Problem to solve => In the entries that follow, the line with "Task: Open Analytics via its dashboard icon" opens the range and the line with "Open the 颜色" closes it; repeat that range exactly, both lines included.

■ ■ ■ ■

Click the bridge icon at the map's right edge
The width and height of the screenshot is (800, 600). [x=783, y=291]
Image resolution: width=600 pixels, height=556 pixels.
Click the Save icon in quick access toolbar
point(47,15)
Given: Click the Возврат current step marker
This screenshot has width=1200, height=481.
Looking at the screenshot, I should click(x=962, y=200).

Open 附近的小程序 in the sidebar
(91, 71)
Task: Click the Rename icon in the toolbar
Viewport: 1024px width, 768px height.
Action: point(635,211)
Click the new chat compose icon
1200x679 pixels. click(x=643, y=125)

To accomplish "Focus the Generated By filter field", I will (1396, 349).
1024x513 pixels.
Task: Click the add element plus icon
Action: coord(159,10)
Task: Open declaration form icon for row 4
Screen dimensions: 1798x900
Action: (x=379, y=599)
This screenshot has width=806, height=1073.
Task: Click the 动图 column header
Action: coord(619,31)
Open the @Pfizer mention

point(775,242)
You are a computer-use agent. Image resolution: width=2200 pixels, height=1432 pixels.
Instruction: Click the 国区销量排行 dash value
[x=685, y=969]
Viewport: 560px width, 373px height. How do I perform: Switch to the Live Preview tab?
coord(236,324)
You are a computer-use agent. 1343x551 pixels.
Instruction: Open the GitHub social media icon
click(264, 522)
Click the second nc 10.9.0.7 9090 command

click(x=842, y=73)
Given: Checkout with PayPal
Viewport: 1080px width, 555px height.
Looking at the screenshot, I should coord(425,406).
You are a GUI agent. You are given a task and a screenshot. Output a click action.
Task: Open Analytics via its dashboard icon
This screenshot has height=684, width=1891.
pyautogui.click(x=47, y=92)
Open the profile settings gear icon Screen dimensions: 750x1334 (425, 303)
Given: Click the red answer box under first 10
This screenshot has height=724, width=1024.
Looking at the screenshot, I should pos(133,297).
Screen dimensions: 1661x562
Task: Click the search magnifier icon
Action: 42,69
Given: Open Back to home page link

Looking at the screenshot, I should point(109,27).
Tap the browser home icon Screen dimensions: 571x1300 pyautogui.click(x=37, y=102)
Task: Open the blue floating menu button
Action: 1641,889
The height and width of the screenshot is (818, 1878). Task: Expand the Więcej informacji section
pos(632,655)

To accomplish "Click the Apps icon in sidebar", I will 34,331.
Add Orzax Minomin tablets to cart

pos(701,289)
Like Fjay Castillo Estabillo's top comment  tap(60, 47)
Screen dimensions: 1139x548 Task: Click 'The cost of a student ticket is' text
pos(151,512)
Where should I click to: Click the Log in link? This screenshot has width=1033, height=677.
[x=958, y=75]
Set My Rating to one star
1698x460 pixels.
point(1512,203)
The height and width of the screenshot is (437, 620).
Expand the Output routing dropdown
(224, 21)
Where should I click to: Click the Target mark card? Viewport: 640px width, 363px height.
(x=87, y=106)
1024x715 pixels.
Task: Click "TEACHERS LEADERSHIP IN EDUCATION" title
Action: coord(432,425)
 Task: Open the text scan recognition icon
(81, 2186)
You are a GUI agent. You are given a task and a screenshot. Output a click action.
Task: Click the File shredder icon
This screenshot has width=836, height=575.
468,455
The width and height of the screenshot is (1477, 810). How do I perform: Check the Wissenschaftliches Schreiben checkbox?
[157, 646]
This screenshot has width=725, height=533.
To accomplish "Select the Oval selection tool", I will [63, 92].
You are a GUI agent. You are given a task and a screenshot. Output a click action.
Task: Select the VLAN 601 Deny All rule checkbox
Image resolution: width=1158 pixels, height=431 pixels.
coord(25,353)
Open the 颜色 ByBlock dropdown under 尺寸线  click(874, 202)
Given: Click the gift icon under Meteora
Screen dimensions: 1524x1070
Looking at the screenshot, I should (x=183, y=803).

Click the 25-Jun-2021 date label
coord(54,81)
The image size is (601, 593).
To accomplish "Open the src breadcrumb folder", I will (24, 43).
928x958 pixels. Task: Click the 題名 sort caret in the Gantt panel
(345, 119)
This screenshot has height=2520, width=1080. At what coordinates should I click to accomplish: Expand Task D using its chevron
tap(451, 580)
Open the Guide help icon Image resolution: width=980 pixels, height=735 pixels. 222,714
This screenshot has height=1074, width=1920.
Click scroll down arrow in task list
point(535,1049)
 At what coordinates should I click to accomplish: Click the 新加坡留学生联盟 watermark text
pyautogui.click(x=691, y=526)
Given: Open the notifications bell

■ ■ ■ ■

Reply to the exercise =>
Task: Open Analytics via its dashboard icon
This screenshot has height=684, width=1891.
pyautogui.click(x=47, y=92)
Open the profile settings gear icon Screen dimensions: 750x1334 (425, 303)
Given: Click the red answer box under first 10
This screenshot has height=724, width=1024.
Looking at the screenshot, I should pos(133,297).
Screen dimensions: 1661x562
Task: Click the search magnifier icon
Action: 42,69
Given: Open Back to home page link

Looking at the screenshot, I should point(109,27).
Tap the browser home icon Screen dimensions: 571x1300 pyautogui.click(x=37, y=102)
Task: Open the blue floating menu button
Action: 1641,889
The height and width of the screenshot is (818, 1878). Task: Expand the Więcej informacji section
pos(632,655)

To accomplish "Click the Apps icon in sidebar", I will 34,331.
Add Orzax Minomin tablets to cart

pos(701,289)
Like Fjay Castillo Estabillo's top comment  tap(60, 47)
Screen dimensions: 1139x548 Task: Click 'The cost of a student ticket is' text
pos(151,512)
Where should I click to: Click the Log in link? This screenshot has width=1033, height=677.
[x=958, y=75]
Set My Rating to one star
1698x460 pixels.
point(1512,203)
The height and width of the screenshot is (437, 620).
Expand the Output routing dropdown
(224, 21)
Where should I click to: Click the Target mark card? Viewport: 640px width, 363px height.
(x=87, y=106)
1024x715 pixels.
Task: Click "TEACHERS LEADERSHIP IN EDUCATION" title
Action: coord(432,425)
 Task: Open the text scan recognition icon
(81, 2186)
You are a GUI agent. You are given a task and a screenshot. Output a click action.
Task: Click the File shredder icon
This screenshot has width=836, height=575.
468,455
The width and height of the screenshot is (1477, 810). How do I perform: Check the Wissenschaftliches Schreiben checkbox?
[157, 646]
This screenshot has width=725, height=533.
To accomplish "Select the Oval selection tool", I will [63, 92].
You are a GUI agent. You are given a task and a screenshot. Output a click action.
Task: Select the VLAN 601 Deny All rule checkbox
Image resolution: width=1158 pixels, height=431 pixels.
coord(25,353)
Open the 颜色 ByBlock dropdown under 尺寸线  click(874, 202)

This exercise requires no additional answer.